I am still waiting for a EF 60mm f/2.8 USM macro with internal focus.


----------



## DRR (Aug 25, 2015)

Yup, it looks like a lens.

It also has gotten significantly heavier it appears.


----------



## jeffa4444 (Aug 25, 2015)

Pricing of this will be interesting. In the UK the EF 24 f1.4L II is approx. £ 1225 whereas the EF 35 f1.4L is £ 935. Will imagine at launch it will be more expensive than the 24mm lens.


----------



## YuengLinger (Aug 25, 2015)

I'm happy with my Sigma 35mm Art, all aspects, but I really hope Canon hits this one out of the park.
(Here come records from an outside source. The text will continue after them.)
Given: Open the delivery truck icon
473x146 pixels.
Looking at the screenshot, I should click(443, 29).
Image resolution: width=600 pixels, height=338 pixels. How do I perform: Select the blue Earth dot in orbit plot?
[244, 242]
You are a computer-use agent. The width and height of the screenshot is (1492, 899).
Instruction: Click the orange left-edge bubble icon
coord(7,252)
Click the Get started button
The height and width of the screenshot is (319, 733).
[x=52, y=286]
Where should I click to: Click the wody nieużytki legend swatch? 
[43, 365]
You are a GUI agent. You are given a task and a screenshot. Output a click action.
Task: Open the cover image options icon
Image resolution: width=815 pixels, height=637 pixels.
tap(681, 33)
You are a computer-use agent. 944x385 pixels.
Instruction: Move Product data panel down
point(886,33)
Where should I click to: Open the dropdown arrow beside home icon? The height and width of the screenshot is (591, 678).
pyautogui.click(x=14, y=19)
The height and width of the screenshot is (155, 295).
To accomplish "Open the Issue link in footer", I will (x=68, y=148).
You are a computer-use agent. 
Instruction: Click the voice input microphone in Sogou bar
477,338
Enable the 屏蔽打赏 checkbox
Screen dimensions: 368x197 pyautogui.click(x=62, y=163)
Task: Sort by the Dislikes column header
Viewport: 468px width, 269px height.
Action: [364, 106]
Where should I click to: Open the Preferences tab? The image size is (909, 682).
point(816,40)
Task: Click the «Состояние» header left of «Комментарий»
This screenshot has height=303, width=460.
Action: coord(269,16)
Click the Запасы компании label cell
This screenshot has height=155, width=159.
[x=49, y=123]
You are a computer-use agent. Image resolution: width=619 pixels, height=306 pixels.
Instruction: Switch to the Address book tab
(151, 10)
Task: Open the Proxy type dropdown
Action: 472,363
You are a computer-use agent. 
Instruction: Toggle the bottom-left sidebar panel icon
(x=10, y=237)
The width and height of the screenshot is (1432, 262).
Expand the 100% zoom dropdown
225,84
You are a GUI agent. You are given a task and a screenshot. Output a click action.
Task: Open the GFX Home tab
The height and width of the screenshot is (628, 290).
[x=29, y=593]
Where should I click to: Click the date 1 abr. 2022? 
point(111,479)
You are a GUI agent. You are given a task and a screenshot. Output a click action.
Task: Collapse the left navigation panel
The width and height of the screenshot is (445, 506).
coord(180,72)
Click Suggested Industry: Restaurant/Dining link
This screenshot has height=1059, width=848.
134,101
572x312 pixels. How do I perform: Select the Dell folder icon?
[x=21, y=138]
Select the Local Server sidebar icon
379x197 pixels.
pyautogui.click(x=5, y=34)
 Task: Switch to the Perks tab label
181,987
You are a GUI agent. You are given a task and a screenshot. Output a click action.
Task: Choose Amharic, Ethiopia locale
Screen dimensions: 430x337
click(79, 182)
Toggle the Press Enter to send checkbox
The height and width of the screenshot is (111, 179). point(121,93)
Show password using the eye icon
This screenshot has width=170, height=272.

Just want to see them back at the top of the prime lens heap!


----------



## rsandor (Aug 25, 2015)

I noticed that the 'other' Canon rumor watch site shows the lens as having "_2 aspherical lenses, one ground aspherical and one large diameter glass molded aspherical_" but here you are showing "_Non-aspherical lens 2 elements_". either way I am excited about the new lens, Canon is on a roll and has produces many superior lenses in the last few years so i expect this (the first Prime L in a long time) to be an awesome addition to the L series. I hope


----------



## Canon Rumors Guy (Aug 25, 2015)

rsandor said:


> I noticed that the 'other' Canon rumor watch site shows the lens as having "_2 aspherical lenses, one ground aspherical and one large diameter glass molded aspherical_" but here you are showing "_Non-aspherical lens 2 elements_". either way I am excited about the new lens, Canon is on a roll and has produces many superior lenses in the last few years so i expect this (the first Prime L in a long time) to be an awesome addition to the L series. I hope



Google translator is never accurate with technical terms.


----------



## rrcphoto (Aug 25, 2015)

the big question is .. what's a Brazilian element??!
;D


----------



## lichtmalen (Aug 25, 2015)

rs said:


> looks like a photoshop creation:
> 
> http://fotoforensics.com/analysis.php?id=812ea967be519f5481e4ba3beefc750db0c1ff65.38256



I don't know in the least what that is supposed to tell me.


----------



## Luds34 (Aug 25, 2015)

YuengLinger said:


> I'm happy with my Sigma 35mm Art, all aspects, but I really hope Canon hits this one out of the park.
> 
> Just want to see them back at the top of the prime lens heap!



+1

I recently picked up the Sigma 35 for just under $800 brand new and am very happy. No matter how great this lens is, I don't think I could justify the jump to the rumored $1699 price tag. Also, if the rumored specs are to be true, the Sigma is a tad lighter and shorter. But either way, I hope it is an excellent lens.


----------



## Maiaibing (Aug 25, 2015)

rs said:


> looks like a photoshop creation:
> 
> http://fotoforensics.com/analysis.php?id=812ea967be519f5481e4ba3beefc750db0c1ff65.38256



I come to the opposite conclusion?


----------



## Maiaibing (Aug 25, 2015)

Canon Rumors said:


> we were told it would be $1699 USD at launch.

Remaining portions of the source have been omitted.